Saved entries:
━━━━━━━━

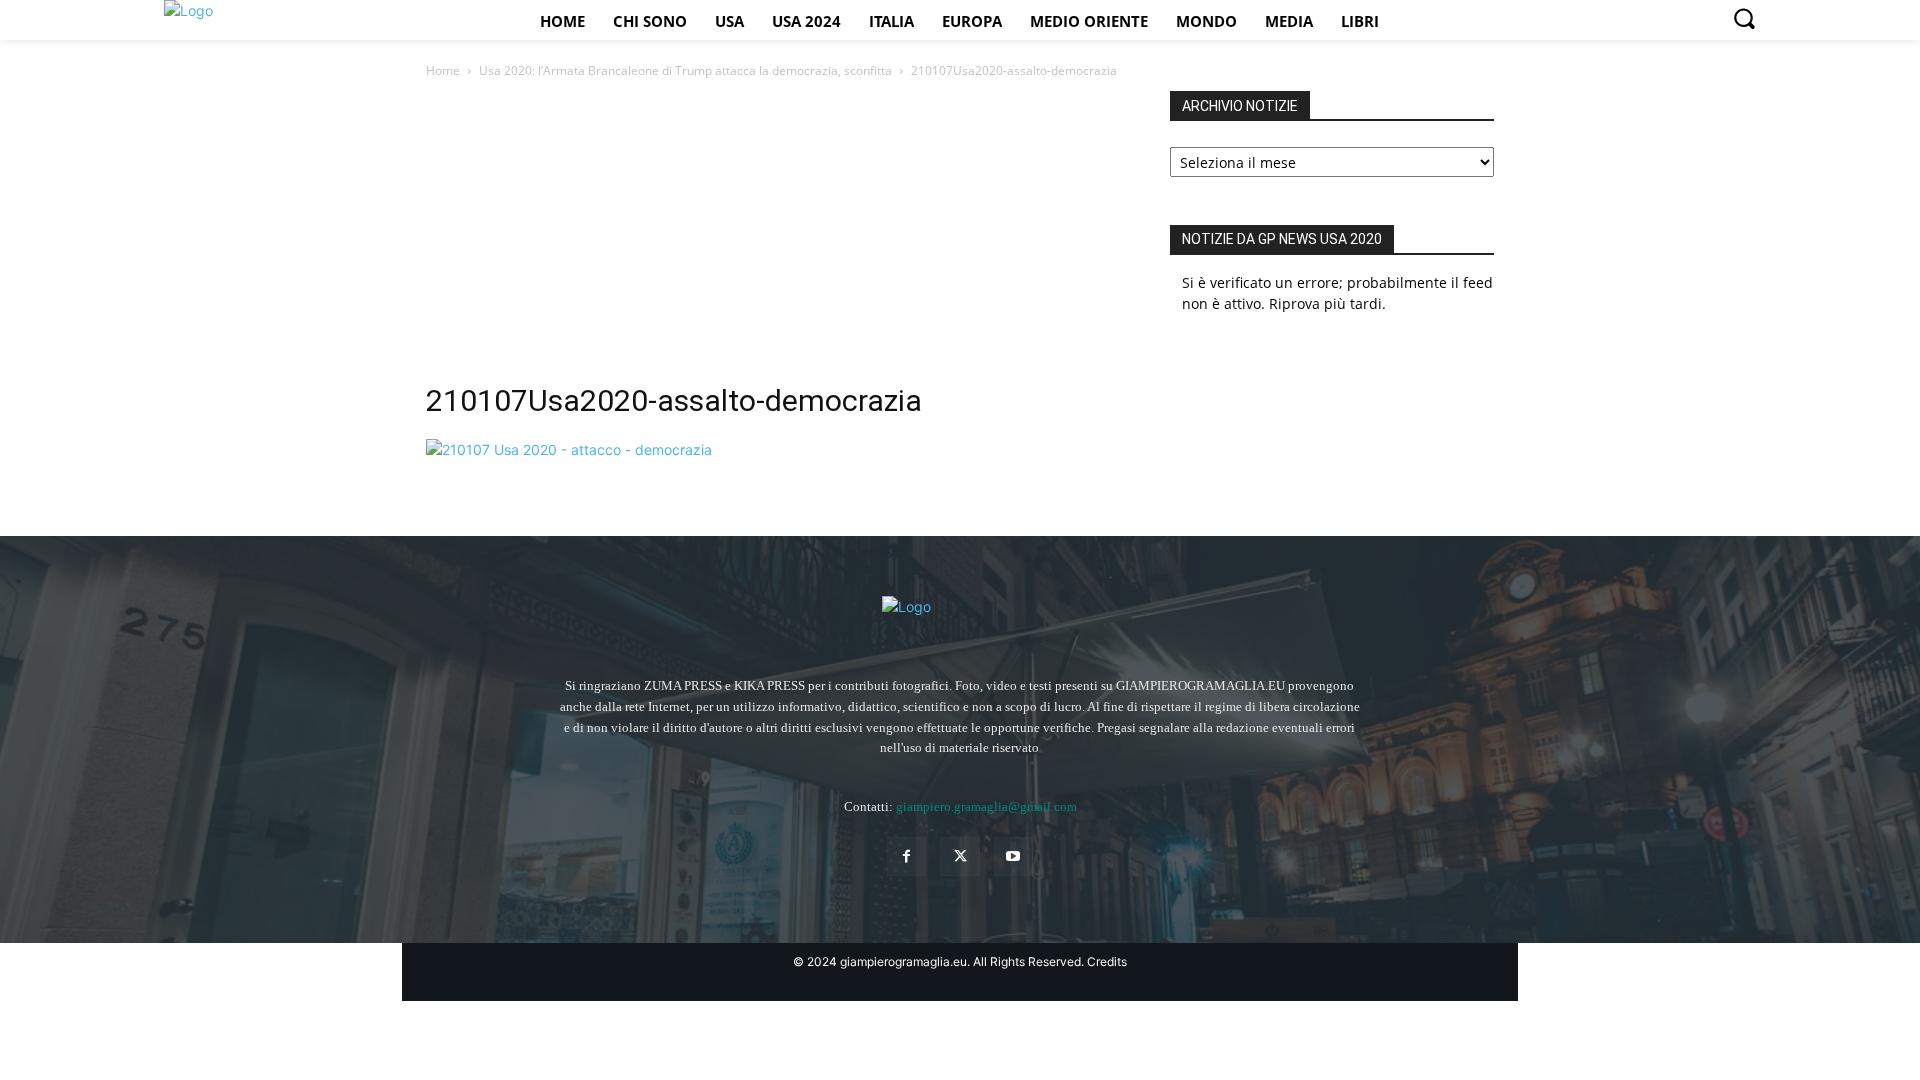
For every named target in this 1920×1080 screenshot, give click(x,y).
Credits (1107, 961)
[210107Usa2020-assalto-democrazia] (569, 449)
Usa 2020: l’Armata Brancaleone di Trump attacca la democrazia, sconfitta (685, 70)
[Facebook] (906, 856)
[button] (1744, 18)
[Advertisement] (774, 241)
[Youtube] (1013, 856)
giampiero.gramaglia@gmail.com (986, 806)
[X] (959, 856)
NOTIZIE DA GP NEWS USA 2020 (1282, 239)
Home (443, 70)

━━━━━━━━

Action item:
Only the lines from the one holding "[210107Usa2020-assalto-democrazia] (569, 449)" through the end of the records should appear in the answer, each repeated exactly.

Written answer:
[210107Usa2020-assalto-democrazia] (569, 449)
Usa 2020: l’Armata Brancaleone di Trump attacca la democrazia, sconfitta (685, 70)
[Facebook] (906, 856)
[button] (1744, 18)
[Advertisement] (774, 241)
[Youtube] (1013, 856)
giampiero.gramaglia@gmail.com (986, 806)
[X] (959, 856)
NOTIZIE DA GP NEWS USA 2020 (1282, 239)
Home (443, 70)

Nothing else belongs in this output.